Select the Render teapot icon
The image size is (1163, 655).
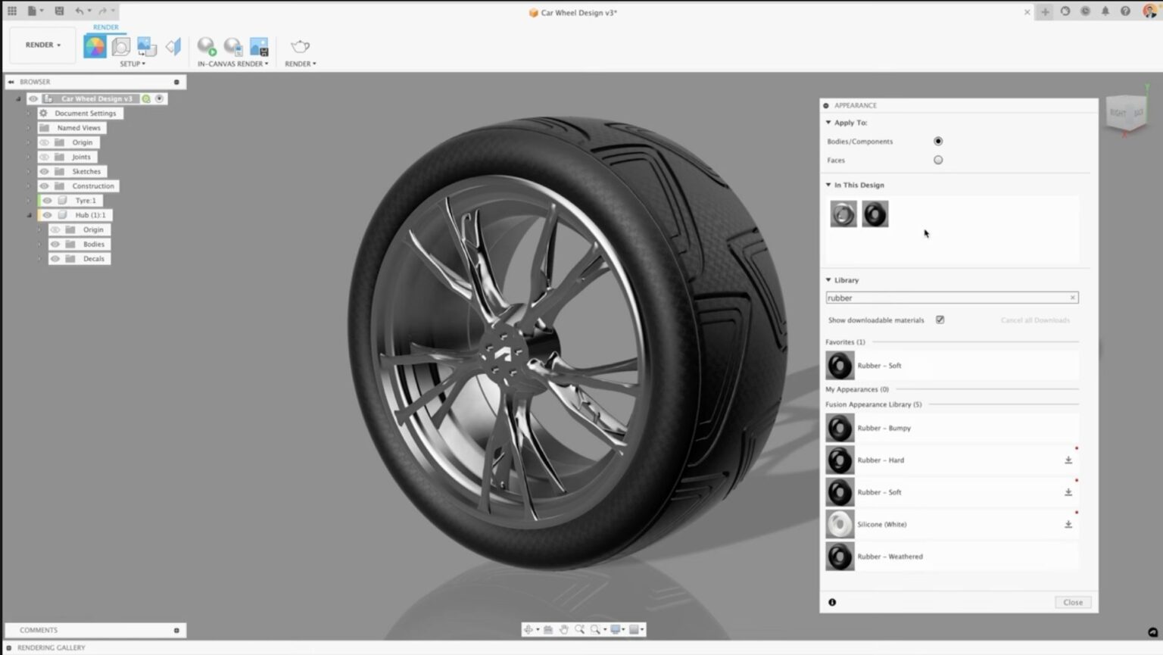click(x=300, y=46)
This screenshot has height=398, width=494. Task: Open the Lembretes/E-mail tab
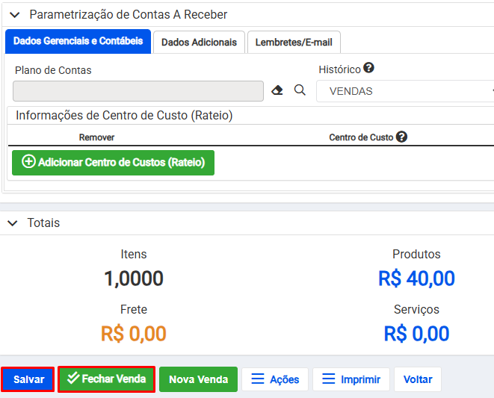click(x=294, y=43)
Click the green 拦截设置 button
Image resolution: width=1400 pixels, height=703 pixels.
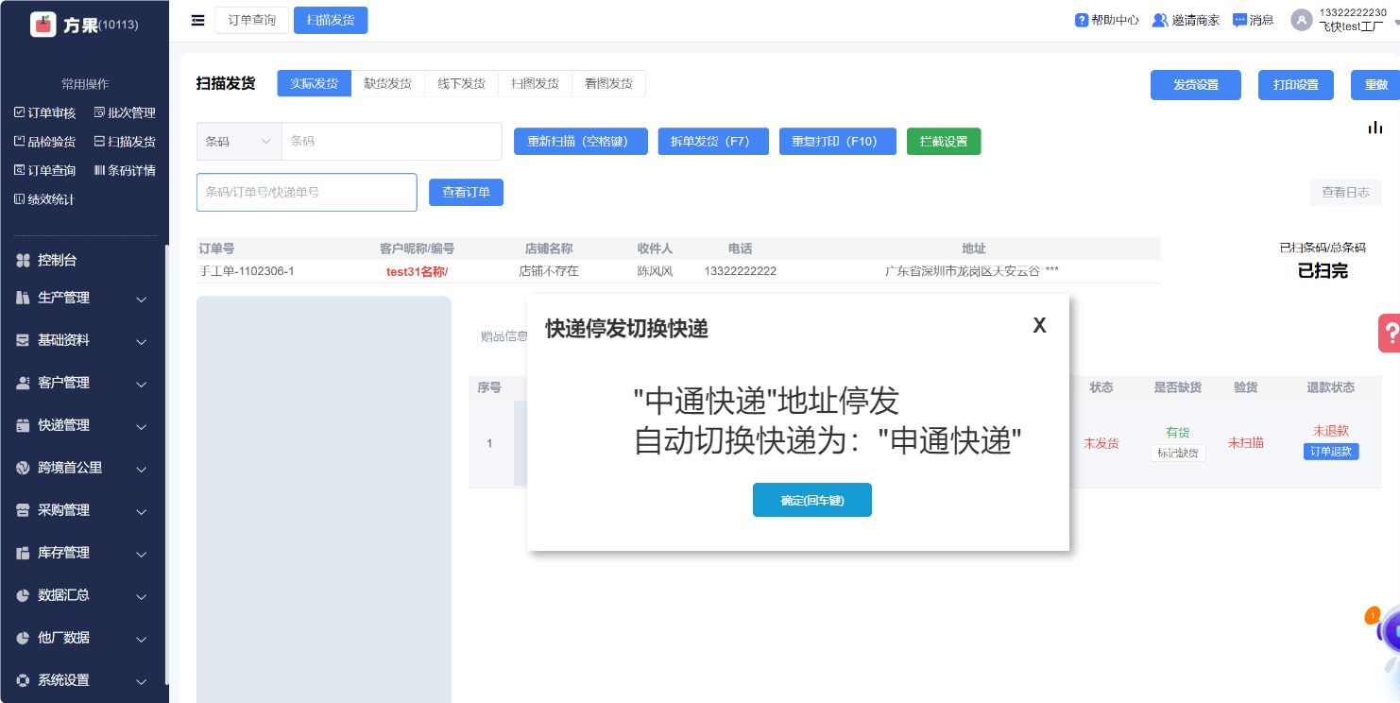[943, 142]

━━━━━━━━━━━━━━━━

— Aim of the exercise —
Needed here is only the span from the line with "Image resolution: width=1400" through the last line of the entries, copied exactly with both ends and without pictures.

— Response to the exercise —
Image resolution: width=1400 pixels, height=703 pixels.
[943, 142]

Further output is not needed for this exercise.